Minutos antes, em outro andar do Palácio do Planalto, o presidente do Senado, Rodrigo Pacheco (DEM-MG), havia defendido o “alinhamento da comunicação social do governo, da assessoria de imprensa da Presidência” para a uniformização do discurso. “Que é necessário se vacinar, usar máscara, higienizar as mãos. Que é necessário o distanciamento social de modo a prevenirmos o aumento da doença no nosso país”, afirmou.
O ministro Marcelo Queiroga deu mais uma demonstração de ambiguidade. Segundo ele, é necessário evitar a adoção de “medidas extremas”, como o lockdown. “Até porque a população não adere”, voltou a repetir. Mas defendeu o distanciamento durante a Semana Santa. “No feriado, não pode haver aglomerações desnecessárias. É importante usar máscara, manter o isolamento. É importante fazer isso. Medidas extremas não são desejadas. Então vamos fazer isso”.
Ele anunciou que vai apresentar, em breve, um protocolo nacional para o funcionamento dos transportes públicos urbanos.
AUMENTO DA REJEIÇÃO
O PoderData captou um aumento na rejeição de Jair Bolsonaro: há duas semanas, a taxa era de 54%, agora chegou a 59%. A pesquisa foi realizada entre segunda e quarta-feira e também captou uma diminuição entre aqueles que não opinam: eram 14%, agora são 8%. Uma pequena parte deles migrou para o lado de Bolsonaro, contudo: os que aprovam o governo eram 32% há duas semanas e agora são 33%,.
31 DE MARÇO
Jair Bolsonaro não respeitou o critério da antiguidade no Exército, mas acabou escolhendo o general Paulo Sérgio Nogueira de Oliveira como novo comandante das Forças Armadas – o mesmo que, em entrevista ao Correio Braziliense, apontou a possibilidade de uma terceira onda de covid-19 no país e defendeu o isolamento social. A escolha teria sido chancelada por Eduardo Villas Bôas.
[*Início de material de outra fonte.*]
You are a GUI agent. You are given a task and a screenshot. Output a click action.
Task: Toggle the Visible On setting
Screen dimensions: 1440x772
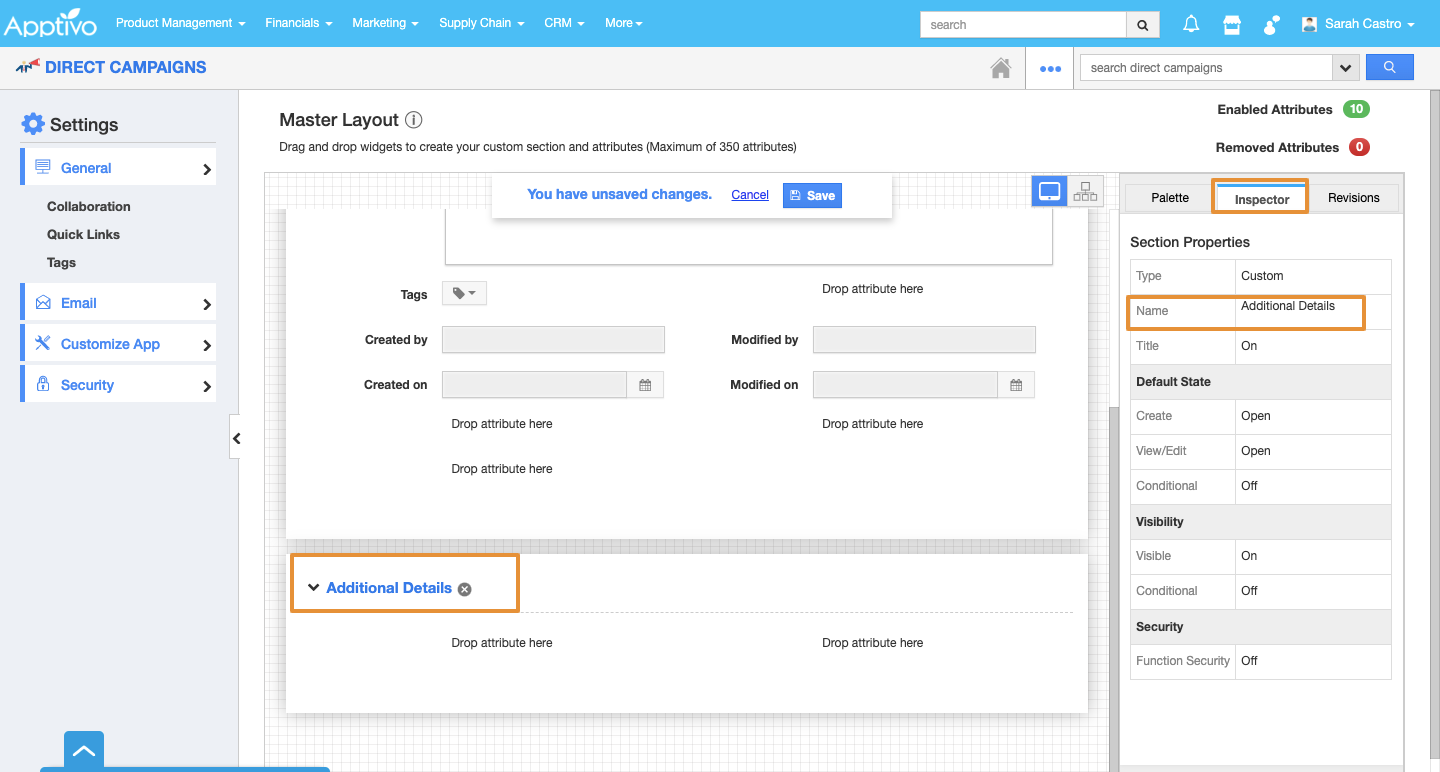pyautogui.click(x=1249, y=556)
Na Marinha também não houve respeito à fila e o indicado foi o almirante de esquadra Almir Garnier, atual secretário-geral do Ministério da Defesa.
Na Aeronáutica assumirá o brigadeiro Carlos Almeida Baptista Junior, que demonstra nas redes sociais ser afinado ao governo, compartilhando mensagens ligadas a grupos de direita.
Ao apresentar a cúpula ontem, no dia em que se completaram 57 anos do golpe militar, o novo ministro da Defesa, Braga Netto, disse que a data deveria ser “celebrada”.
A escalada autoritária de Bolsonaro foi objeto de uma crítica velada por parte de cinco presidenciáveis encabeçados pelo ex-ministro Luiz Henrique Mandetta. Subscrevem junto com ele uma carta que não menciona o nome do presidente Ciro Gomes, João Amoedo e João Doria, Luciano Huck.
Já a oposição (PSB, PDT, PT, PSOL, PCdoB, Rede e Unidade Popular) divulgou uma nota conjunta em que afirma que Bolsonaro ameaça a democracia ao tentar cooptar as polícias e politizar as Forças Armadas.